I’ve downloaded the boundaries from pubintlaw, and created an interactive map. In order to project how each district would perform, I’ve aggregated the results of the races for President in 2016 and Governor in 2014. Let’s dig in.
The GOP’s proposal clearly creates compact boundaries that align with county boundaries much more often. While this is what most people focus on with gerrymandering, I think the compactness standard is nonsense: it is completely possible to waste a party’s votes with compact boundaries if perniciously drawn. In fact, the concentration of Democrats in cities means that even naive compact districts will almost certainly favor Republicans.
The new districts maintain the exact same Republican advantage as the prior ones. To assess this, let’s look at the outcome of the 2016 Presidential election.
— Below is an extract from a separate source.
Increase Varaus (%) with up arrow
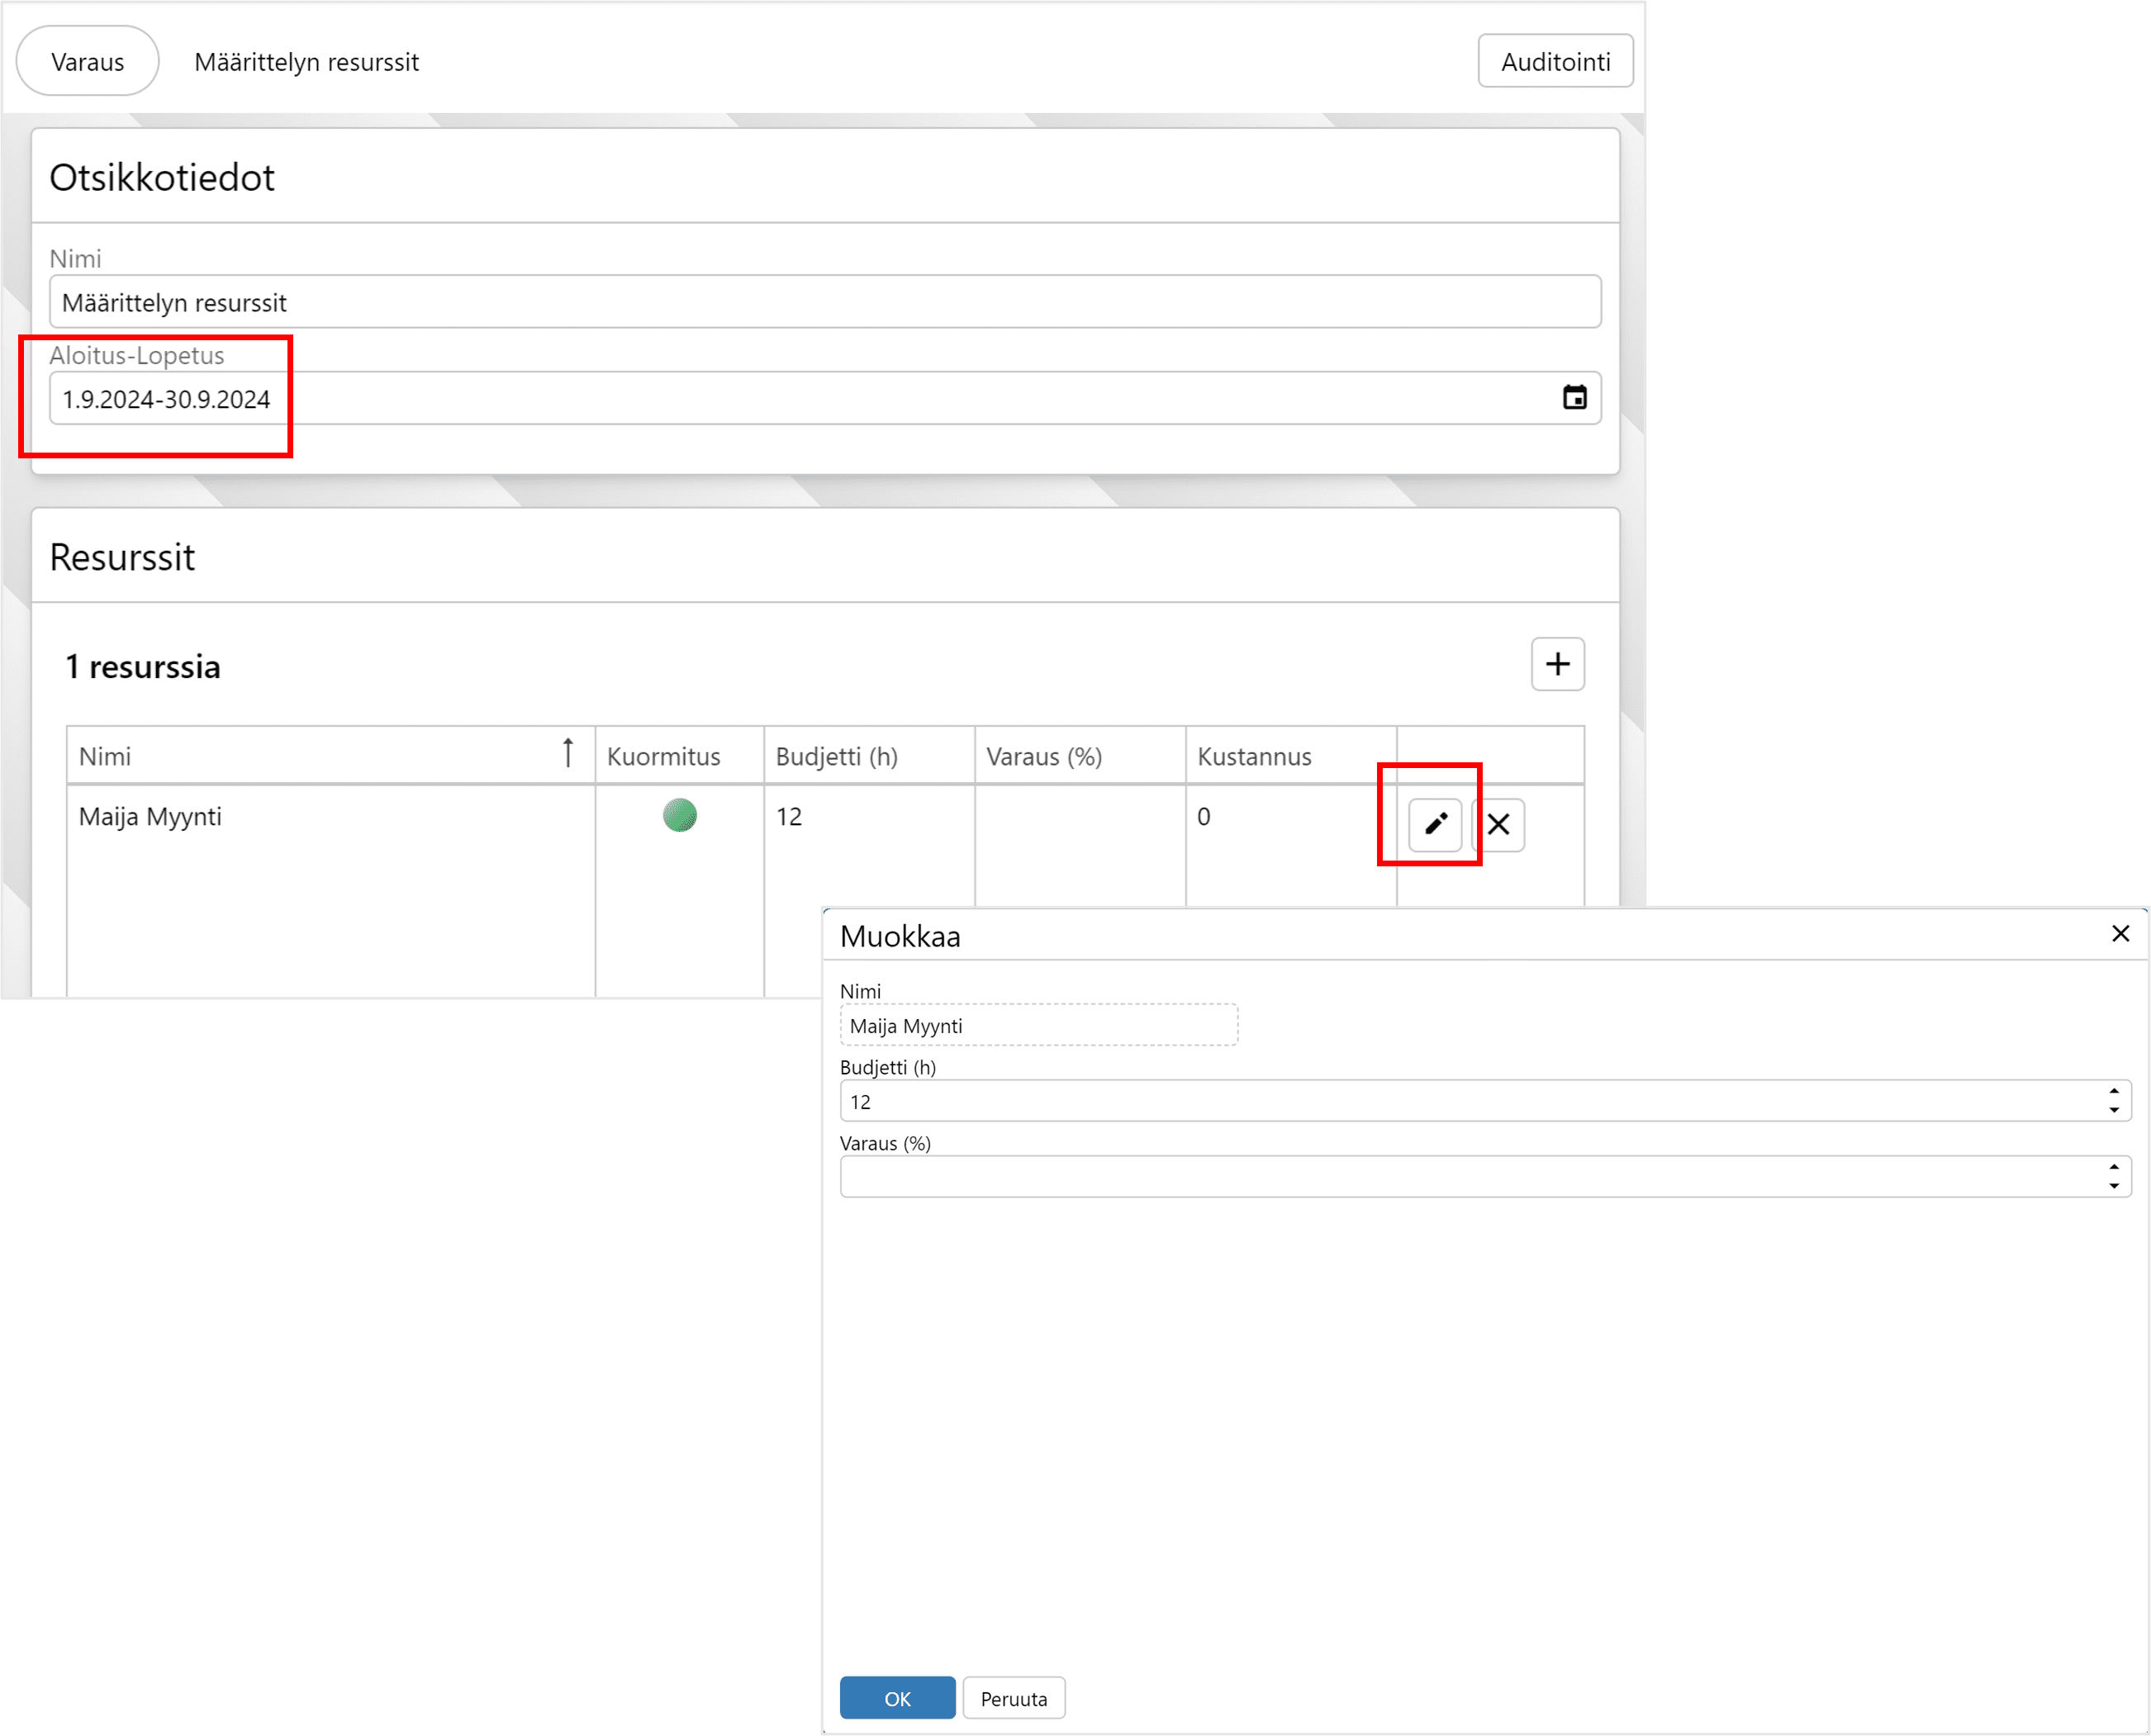[x=2114, y=1168]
Donald Trump narrowly won Pennsylvania, with 48.2% of the vote to Hillary Clinton’s 47.5%. However, he won 12 of the Congressional Districts to Clinton’s 6 (and in total 13 Republican House members won to Democrats’ 5). This imbalance between topline vote and district count was achieved by packing Democrats all into a few districts, to waste their votes in landslide elections, leaving comfortable but not wasteful Repubican wins in the rest of the state.
With respect to the 2016 Presidential election, the new boundaries look a lot like the old ones:
District PA-07 swings hard to the Democrats. That district, famously gerrymandered as “Goofy kicking Donald,” is a convenient sacrifice for Republicans as Representative Pat Meehan has already stepped down from the race amidst sexual misconduct allegations.
By sacrificing PA-07, Republicans make PA-06 a more likely Republican seat. The district, covering the farther-West Philadelphia suburbs, had been narrowly won by Clinton, but would now be a 4.4% Trump win.
PA-08 remains the most evenly split district. It covers the suburbs to Philadelphia’s Northeast: Doylestown, Newtown, et al. It was and would remain essentially 50-50. Clinton would have won it by the slimmest of margins in 2016.
A strong Democratic 2018 could still swing seats. Districts 12 and 17 would have been Trump wins by 10 percentage points under these boundaries. These are the types of seats that we would expect to see competitive in a Democratic wave election. In fact, the logic of gerrymandering may mean that wave elections have more power: gerrymandered seats should be safe but not too safe, to avoid wasting votes, which may put a lot of them in play in a 10-20% Democratic swing.
But we shouldn’t lose sight of just how troubling the baseline assumption in that logic is: Democrats basically need a wave election just to break even. In the dead-even state-wide election of 2016, Republicans won 13 seats to Democrats’ 5 (Trump won only 12; another district split). Just because Democrats may be able to overcome the disadvantage to barely break even doesn’t mean that the districts are fair.
Just to check that 2016 wasn’t a fluke, here is the same plot for the 2014 Governor’s race.
The wasted votes are particularly breathtaking here: Corbett wins 10 of the 18 seats in both scenarios despite losing by 10% overall. And his largest win in a single district is by 18% in the new PA-04; Democrats would win by that much in *four* districts. Their votes are being concentrated, and wasted.
To predict results within the new boundaries, I need to rely on data calculated from previous boundaries.
I am using election data from the amazing folks at openelections.org. I begin with election results at the smallest available unit of geography, the State House Districts. When a district is entirely contained within one of the new Congressional Districts, I simply add the votes. When the state house district is split between two or more of the congressional districts, I allocate its votes based on the 2010 census population-over-age-18 of the overlapping areas. Often, analyses apportion these voters based on area, but I expect using population-weighted measures to be much more accurate. Code available upon request (or once I organize my github repository).